I closed the front door and slumped down on the sofa. For a moment I monitored my breathing, unsure whether this thing was going to take hold or not. It could go either way. Was it leaving, freeing me from the threat of its clutch?
If I left for work now I wouldn’t be too late. I needed to get paid in full this month. No deductions for poor timekeeping or missed hours.
I’d be fine. It would pass. It always did.
I grabbed my jacket, trying to ignore the band that was tightening around my chest.
I didn’t need help. I didn’t want help. I just wanted to get to work.
Chapter 17
Truth
Given the enormity of the situation with Hellie, I shouldn’t even be thinking about Libby, but as I head through the crowded streets of Covent Garden that’s exactly what I’m doing.
The morning after we watched Tyler and Theo play at the Canal House – when she showed me her attic room and I fled like an awkward schoolboy – Josh and I turned up to help her paint the wall again. Following a brief demonstration in how to slap on and roughly blend two tones of blue paint, Josh once again plugged his headphones in and took himself off to the far end of the terrace, leaving me and Libby together. But it was clear something had shifted between us. It felt like I’d overstepped a boundary the night before, mentioning the constellations, reminding us both of that private time on the boat. If I ever wondered whether she remembered that evening, there was no room for doubt now. It sat between us like an unspoken intimacy that we were both shuffling around, trying to avoid disturbing any further. Instead, she talked about Will a lot, supplying tedious details about his career, his family, his plans for the future. I told her (probably equally tedious) details about Josh’s schooling, his GCSEs, his lack of plans for the future.

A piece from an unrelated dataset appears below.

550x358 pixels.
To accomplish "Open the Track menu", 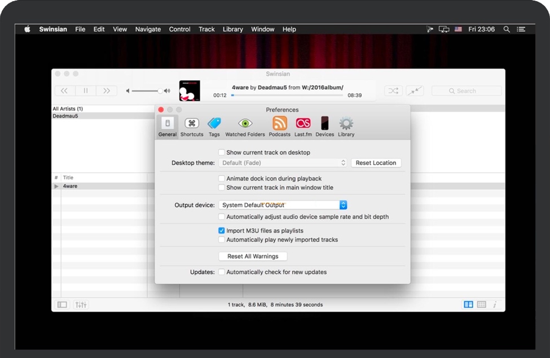I will 206,29.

It was all excruciatingly polite and, most importantly, neutral. The situation’s been playing on my mind ever since, keeping me awake at night, making me feel agitated and confused.
I could entirely do without today, but there’s no turning back now.
* * *
I’m struck how much she’s changed since I last saw her. She looks thinner, her hair’s a bit longer and darker, and she’s wearing glasses. I watch her for a moment through the café window. She’s peering thoughtfully into her coffee, chewing her bottom lip, checking her watch anxiously.
I weave my way through the customers queuing for their drinks and in between the busy tables. Chatter mingles with the bang and hiss of the coffee machine and the clatter of cups and saucers. I feel hot and claustrophobic before I even reach her table.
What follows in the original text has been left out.